*** Opening of STORED DATA ***

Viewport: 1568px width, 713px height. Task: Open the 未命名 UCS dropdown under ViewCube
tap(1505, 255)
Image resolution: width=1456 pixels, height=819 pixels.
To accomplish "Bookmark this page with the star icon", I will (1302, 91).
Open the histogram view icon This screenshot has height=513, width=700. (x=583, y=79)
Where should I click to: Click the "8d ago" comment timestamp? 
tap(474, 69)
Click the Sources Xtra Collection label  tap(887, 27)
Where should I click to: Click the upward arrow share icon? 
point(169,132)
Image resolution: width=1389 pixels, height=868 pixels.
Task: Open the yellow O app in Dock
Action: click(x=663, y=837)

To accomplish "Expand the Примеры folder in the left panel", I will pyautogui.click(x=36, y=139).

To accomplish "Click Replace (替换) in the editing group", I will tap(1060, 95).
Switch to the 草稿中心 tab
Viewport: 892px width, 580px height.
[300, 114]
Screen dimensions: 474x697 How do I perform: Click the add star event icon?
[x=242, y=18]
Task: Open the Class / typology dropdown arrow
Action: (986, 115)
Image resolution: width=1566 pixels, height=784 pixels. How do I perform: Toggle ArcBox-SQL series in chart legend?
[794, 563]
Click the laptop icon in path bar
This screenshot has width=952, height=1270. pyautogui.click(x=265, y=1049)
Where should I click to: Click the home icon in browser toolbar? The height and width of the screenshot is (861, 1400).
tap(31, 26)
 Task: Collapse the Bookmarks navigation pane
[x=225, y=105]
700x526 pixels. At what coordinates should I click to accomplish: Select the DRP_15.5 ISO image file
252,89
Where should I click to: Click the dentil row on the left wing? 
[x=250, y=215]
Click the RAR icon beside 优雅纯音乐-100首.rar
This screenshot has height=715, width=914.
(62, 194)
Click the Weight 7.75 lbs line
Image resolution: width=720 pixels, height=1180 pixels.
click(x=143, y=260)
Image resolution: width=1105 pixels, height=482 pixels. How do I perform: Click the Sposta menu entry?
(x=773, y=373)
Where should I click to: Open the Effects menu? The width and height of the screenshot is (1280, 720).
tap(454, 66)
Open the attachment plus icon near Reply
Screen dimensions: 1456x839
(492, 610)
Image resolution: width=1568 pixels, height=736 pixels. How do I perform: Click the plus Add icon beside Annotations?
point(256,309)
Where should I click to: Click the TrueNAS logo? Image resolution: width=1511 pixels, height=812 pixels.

*** Close of STORED DATA ***

- EXERCISE: Exactly as written, restate every record in the listing.

- COMPLETED EXERCISE:
Viewport: 1568px width, 713px height. Task: Open the 未命名 UCS dropdown under ViewCube
tap(1505, 255)
Image resolution: width=1456 pixels, height=819 pixels.
To accomplish "Bookmark this page with the star icon", I will (1302, 91).
Open the histogram view icon This screenshot has height=513, width=700. (x=583, y=79)
Where should I click to: Click the "8d ago" comment timestamp? 
tap(474, 69)
Click the Sources Xtra Collection label  tap(887, 27)
Where should I click to: Click the upward arrow share icon? 
point(169,132)
Image resolution: width=1389 pixels, height=868 pixels.
Task: Open the yellow O app in Dock
Action: click(x=663, y=837)

To accomplish "Expand the Примеры folder in the left panel", I will pyautogui.click(x=36, y=139).

To accomplish "Click Replace (替换) in the editing group", I will tap(1060, 95).
Switch to the 草稿中心 tab
Viewport: 892px width, 580px height.
[300, 114]
Screen dimensions: 474x697 How do I perform: Click the add star event icon?
[x=242, y=18]
Task: Open the Class / typology dropdown arrow
Action: (986, 115)
Image resolution: width=1566 pixels, height=784 pixels. How do I perform: Toggle ArcBox-SQL series in chart legend?
[794, 563]
Click the laptop icon in path bar
This screenshot has width=952, height=1270. pyautogui.click(x=265, y=1049)
Where should I click to: Click the home icon in browser toolbar? The height and width of the screenshot is (861, 1400).
tap(31, 26)
 Task: Collapse the Bookmarks navigation pane
[x=225, y=105]
700x526 pixels. At what coordinates should I click to accomplish: Select the DRP_15.5 ISO image file
252,89
Where should I click to: Click the dentil row on the left wing? 
[x=250, y=215]
Click the RAR icon beside 优雅纯音乐-100首.rar
This screenshot has height=715, width=914.
(62, 194)
Click the Weight 7.75 lbs line
Image resolution: width=720 pixels, height=1180 pixels.
click(x=143, y=260)
Image resolution: width=1105 pixels, height=482 pixels. How do I perform: Click the Sposta menu entry?
(x=773, y=373)
Where should I click to: Open the Effects menu? The width and height of the screenshot is (1280, 720).
tap(454, 66)
Open the attachment plus icon near Reply
Screen dimensions: 1456x839
(492, 610)
Image resolution: width=1568 pixels, height=736 pixels. How do I perform: Click the plus Add icon beside Annotations?
point(256,309)
Where should I click to: Click the TrueNAS logo? Image resolution: width=1511 pixels, height=812 pixels.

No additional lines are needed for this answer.